*** Listed records ***

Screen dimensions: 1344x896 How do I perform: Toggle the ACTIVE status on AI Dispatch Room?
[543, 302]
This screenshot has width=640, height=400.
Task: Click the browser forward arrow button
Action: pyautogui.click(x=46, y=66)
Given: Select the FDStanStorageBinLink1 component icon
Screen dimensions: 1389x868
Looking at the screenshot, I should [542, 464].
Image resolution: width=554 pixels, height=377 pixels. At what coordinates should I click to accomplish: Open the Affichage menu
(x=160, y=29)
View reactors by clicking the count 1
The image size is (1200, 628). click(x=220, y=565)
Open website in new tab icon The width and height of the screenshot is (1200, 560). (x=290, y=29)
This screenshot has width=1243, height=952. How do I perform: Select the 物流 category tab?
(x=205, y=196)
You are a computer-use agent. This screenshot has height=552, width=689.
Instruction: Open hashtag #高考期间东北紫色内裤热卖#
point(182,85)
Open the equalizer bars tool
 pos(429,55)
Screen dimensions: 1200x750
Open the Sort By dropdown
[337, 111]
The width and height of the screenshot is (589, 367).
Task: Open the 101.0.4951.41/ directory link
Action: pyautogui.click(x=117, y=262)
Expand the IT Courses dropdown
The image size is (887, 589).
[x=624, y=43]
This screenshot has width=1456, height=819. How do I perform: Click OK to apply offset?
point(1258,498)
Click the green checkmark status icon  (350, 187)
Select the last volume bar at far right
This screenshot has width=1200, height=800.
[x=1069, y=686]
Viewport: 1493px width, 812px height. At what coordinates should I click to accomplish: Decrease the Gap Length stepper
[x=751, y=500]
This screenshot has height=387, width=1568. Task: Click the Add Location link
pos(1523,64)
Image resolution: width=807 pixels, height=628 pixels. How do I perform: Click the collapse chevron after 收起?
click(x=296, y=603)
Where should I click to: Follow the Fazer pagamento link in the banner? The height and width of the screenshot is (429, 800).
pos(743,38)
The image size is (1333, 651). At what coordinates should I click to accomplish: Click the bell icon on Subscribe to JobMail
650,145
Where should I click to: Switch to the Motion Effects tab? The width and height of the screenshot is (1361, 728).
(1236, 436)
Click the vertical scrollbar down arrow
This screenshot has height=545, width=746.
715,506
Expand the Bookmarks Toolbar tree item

*** End of Listed records ***

* [Your objective]
After reading the lines above, reproduce them all exactly.

* [Solution below]
Screen dimensions: 1344x896 How do I perform: Toggle the ACTIVE status on AI Dispatch Room?
[543, 302]
This screenshot has width=640, height=400.
Task: Click the browser forward arrow button
Action: pyautogui.click(x=46, y=66)
Given: Select the FDStanStorageBinLink1 component icon
Screen dimensions: 1389x868
Looking at the screenshot, I should [542, 464].
Image resolution: width=554 pixels, height=377 pixels. At what coordinates should I click to accomplish: Open the Affichage menu
(x=160, y=29)
View reactors by clicking the count 1
The image size is (1200, 628). click(x=220, y=565)
Open website in new tab icon The width and height of the screenshot is (1200, 560). (x=290, y=29)
This screenshot has width=1243, height=952. How do I perform: Select the 物流 category tab?
(x=205, y=196)
You are a computer-use agent. This screenshot has height=552, width=689.
Instruction: Open hashtag #高考期间东北紫色内裤热卖#
point(182,85)
Open the equalizer bars tool
 pos(429,55)
Screen dimensions: 1200x750
Open the Sort By dropdown
[337, 111]
The width and height of the screenshot is (589, 367).
Task: Open the 101.0.4951.41/ directory link
Action: pyautogui.click(x=117, y=262)
Expand the IT Courses dropdown
The image size is (887, 589).
[x=624, y=43]
This screenshot has width=1456, height=819. How do I perform: Click OK to apply offset?
point(1258,498)
Click the green checkmark status icon  (350, 187)
Select the last volume bar at far right
This screenshot has width=1200, height=800.
[x=1069, y=686]
Viewport: 1493px width, 812px height. At what coordinates should I click to accomplish: Decrease the Gap Length stepper
[x=751, y=500]
This screenshot has height=387, width=1568. Task: Click the Add Location link
pos(1523,64)
Image resolution: width=807 pixels, height=628 pixels. How do I perform: Click the collapse chevron after 收起?
click(x=296, y=603)
Where should I click to: Follow the Fazer pagamento link in the banner? The height and width of the screenshot is (429, 800).
pos(743,38)
The image size is (1333, 651). At what coordinates should I click to accomplish: Click the bell icon on Subscribe to JobMail
650,145
Where should I click to: Switch to the Motion Effects tab? The width and height of the screenshot is (1361, 728).
(1236, 436)
Click the vertical scrollbar down arrow
This screenshot has height=545, width=746.
715,506
Expand the Bookmarks Toolbar tree item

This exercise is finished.